Dear Friend and Reader:
When I first heard of WikiLeaks, they had just published the civilian casualties database from the Iraq War. Then I learned that Julian Assange, its founder, had previously published Collateral Murder, video from the July 12, 2007, airstrike in New Baghdad. This involved the killing of numerous people from 30 mm cannon fire, including two working for Reuters, Saeed Chmagh and Namir Noor-Eldeen — basically, a mass murder conducted by the U.S. Army.
Julian Assange shortly after he was arrested at the Ecuadorian embassy in London on Thursday. Photo by Hannah McKay.
Assange said he decrypted the helicopter camera footage, obtained from Chelsea Manning, frame by frame. That would qualify as exposing war crimes.
It’s a long way from there to allegedly leaking hacked emails stolen from one political campaign to an adversary’s campaign, with assistance from a foreign power, in this case Russia. Such was the trajectory of WikiLeaks and Julian Assange as we know it.

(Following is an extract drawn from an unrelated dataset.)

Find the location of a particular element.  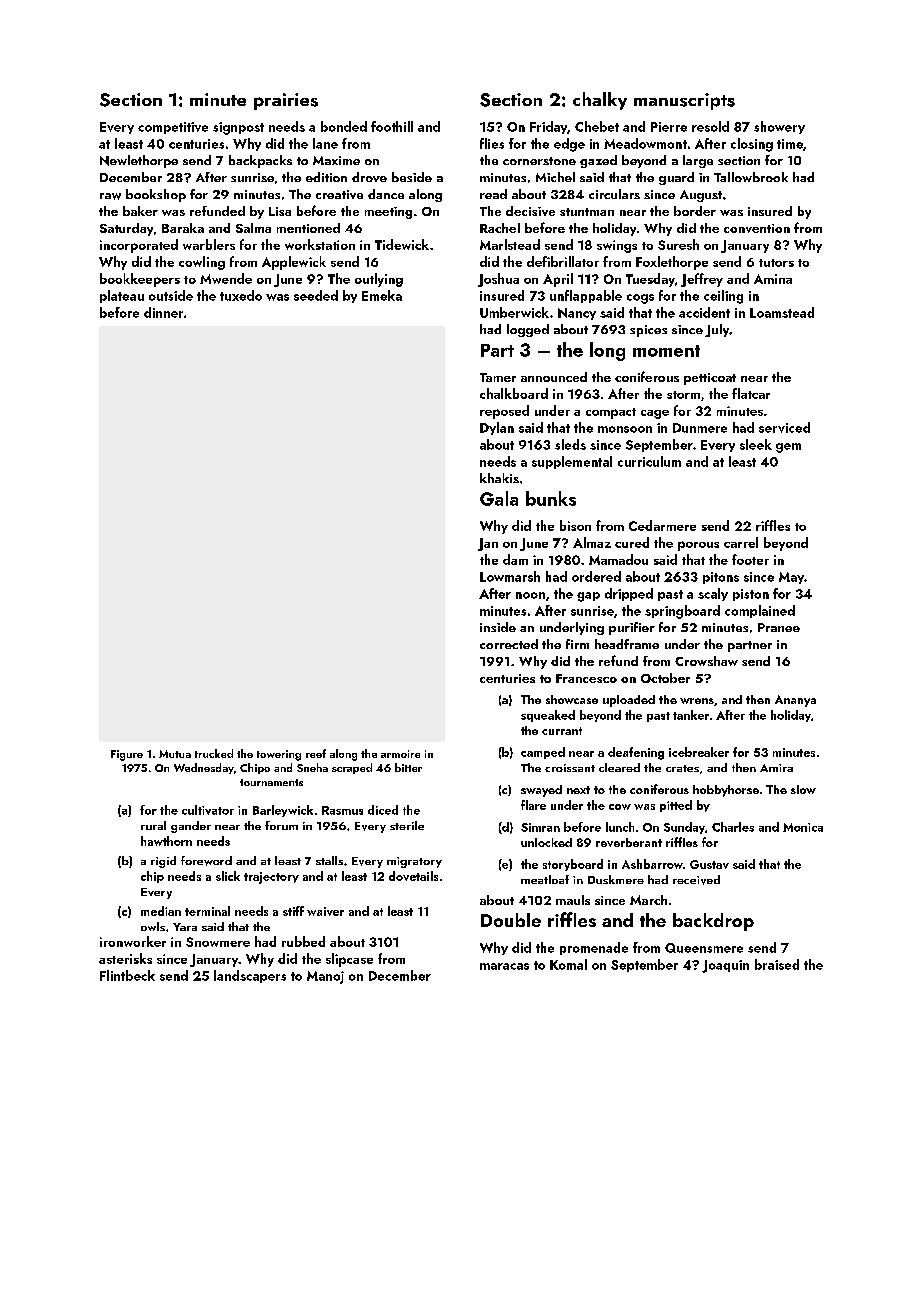

dinner is located at coordinates (163, 312).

Today, at about 10:15 am local time, Assange was arrested in the Ecuadorian embassy in London, where he had been granted political asylum for the past seven years (since August 2012). He was granted asylum from Ecuador to help him avoid arrest from what appeared to be bogus sexual assault charges out of Sweden, associated with his alleged failure to use a condom. Sweden rescinded its arrest warrant in 2017. Many viewed that whole incident as a pretext to arrest Assange (under the Bush-Cheney administration) and eventually get him into custody of the United States.